Manuscript Submission Deadline

Special Issue

The modern networks are anticipated to connect billions of wireless devices due to the popularity of smartphones, wearable devices, and ubiquitous wireless sensors for various applications. In the last decade, the rapid deployment of massive devices and applications has caused a growing demand for wireless radio spectrum. Cognitive Radio (CR) was proposed to utilize the spectrum efficiently in an opportunistic way, which is evolved to be an intelligent radio that can change its transmitter parameters according to the interactions with the environment. CR network equips its users with cognitive capability to sense and gather information from the surrounding environment and with reconfigurability to rapidly adapt the operational parameters according to the sensed information.
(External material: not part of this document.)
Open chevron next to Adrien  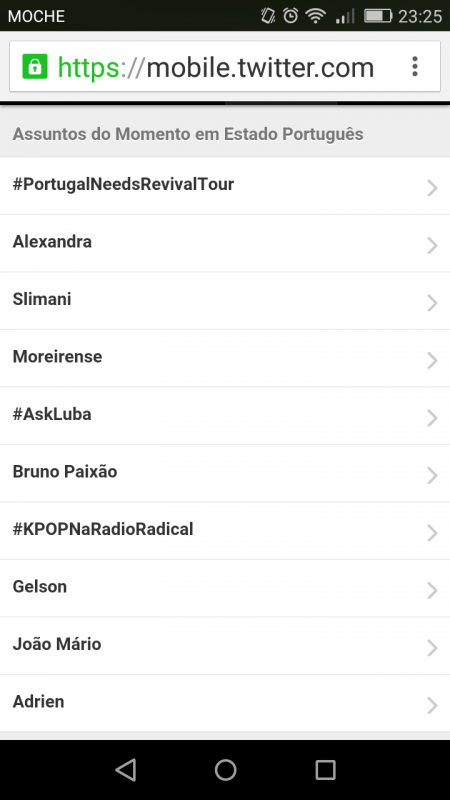[x=432, y=706]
This can be formulated as a study problem of user: any user perceives its environment and takes actions that maximize its chance of successfully achieving its goals. To explore the study of intelligent agent, Artificial Intelligence (AI) defined as a machine mimics "cognitive" functions that humans associate with other human minds, such as "learning" and "problem solving" is brought to use in CR networks, named AI-enabled Radio and Networks. 
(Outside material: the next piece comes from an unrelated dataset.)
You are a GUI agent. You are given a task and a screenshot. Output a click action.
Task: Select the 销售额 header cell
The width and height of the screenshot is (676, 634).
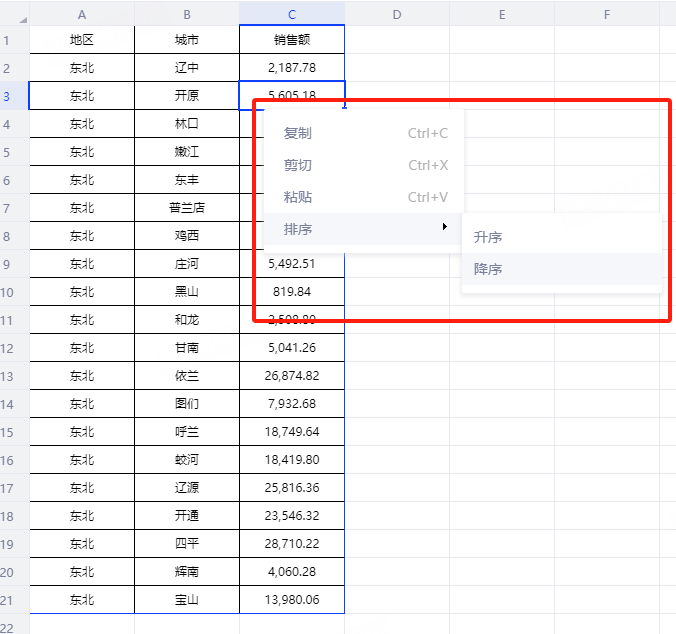tap(292, 40)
The ultimate design goal of future wireless networks is to meet diverse Quality of Service (QoS) requirements of end users. This calls for the network entities in nature to be cognitive of the network environment and autonomous in decision making. Different network entities in the network layer, control layer, and management and orchestration layer, such as wireless devices, base stations, and SDN controllers need to make local and autonomous decisions, including spectrum access, channel allocation, power control, etc. to achieve different goals of different networks, e.g., throughput maximization, delay and energy minimization. This decision-making problem can be modelled as an MDP, which then be solved by reinforcement learning algorithm that is a branch of AI algorithms. However, the reinforcement learning process, even though proved to converge, takes a lot of time to reach the optimal policy as it needs to explore and gain knowledge of the entire system. As the future wireless networks have been becoming large-scale and complicated, we face a more decentralized and diverse network environment. Hence, the network control problems become very challenging as the dimensionality and computational complexity rapidly increase beyond the manageable range of reinforcement learning, due to the dynamic and uncertain network status, as well as the coexistence and couplings among different wireless users with heterogeneities.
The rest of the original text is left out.